Goal of the exercise:
Give the records again word for word. Leave every picture out.

Stored data
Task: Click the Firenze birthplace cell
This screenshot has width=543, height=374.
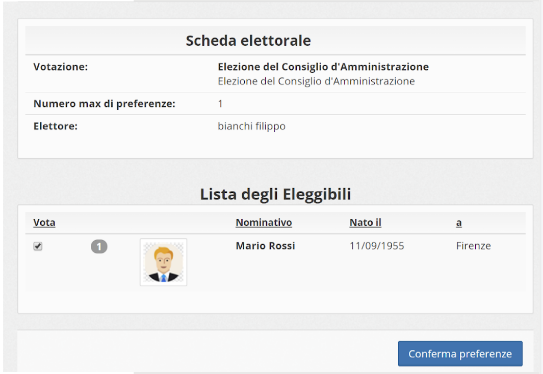Action: click(x=473, y=246)
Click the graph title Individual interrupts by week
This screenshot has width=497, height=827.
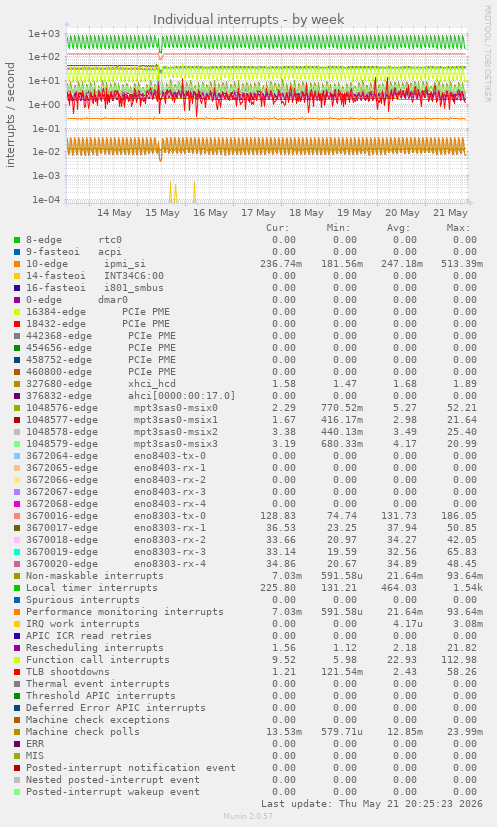coord(248,20)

Exercise response:
Task: Click the Firenze birthplace cell
This screenshot has width=543, height=374.
Action: click(x=473, y=246)
Click the graph title Individual interrupts by week
This screenshot has width=497, height=827.
coord(248,20)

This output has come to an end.